Cloudflare Launches AI Gateway — Route, Cache, and Monitor LLM Calls

Route, cache, and monitor your LLM API calls using Cloudflare AI Gateway. This enhances reliability, reduces costs by up to 90% through caching, and provides critical observability for production AI applications.

intermediate30 min5 steps

The play

Create Your AI Gateway Instance
Log in to your Cloudflare Dashboard, navigate to the 'AI Gateway' section, and create a new gateway. Note down the unique Gateway URL provided, as this will be your new LLM endpoint.
Configure LLM Providers and Routing
Within your new AI Gateway settings, add the API keys for your desired LLM providers (e.g., OpenAI, Anthropic). Define routing rules to specify primary and failover providers for automatic resilience.
Enable Caching for Cost Savings
Activate caching within the AI Gateway settings. Set appropriate cache expiration policies for routes or globally to reduce redundant LLM calls and significantly cut down on API costs.
Implement Rate Limiting (Optional)
Configure rate limits per API key, route, or user.
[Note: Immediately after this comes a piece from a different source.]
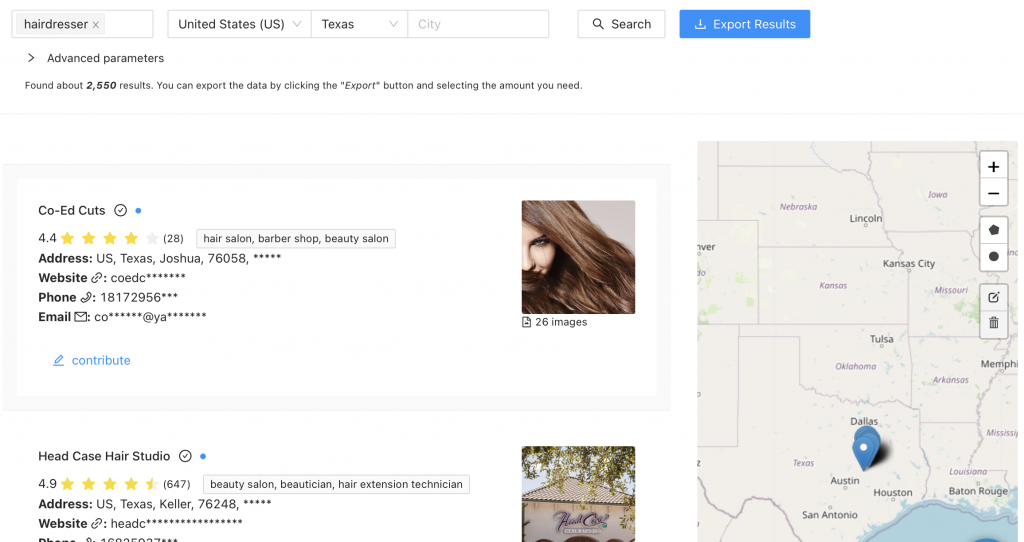The image size is (1024, 542).
Task: Click the Head Case Hair Studio thumbnail
Action: pos(578,494)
This helps prevent abuse, control spending, and protects your LLM providers from being overwhelmed.
Update Application to Use Gateway
Modify your application's code to direct all LLM API calls to your Cloudflare AI Gateway URL. Ensure your application continues to pass the original LLM provider's API key in the `Authorization` header for authentication.

Starter code

curl -X POST \
  https://gateway.ai.cloudflare.com/v1/{ACCOUNT_ID}/{GATEWAY_NAME}/openai/chat/completions \
  -H "Authorization: Bearer YOUR_OPENAI_API_KEY" \
  -H "Content-Type: application/json" \
  -d '{
    "model": "gpt-3.5-turbo",
    "messages": [
      {"role": "system", "content": "You are a helpful assistant."}, 
      {"role": "user", "content": "Tell me a joke."}
    ]
  }'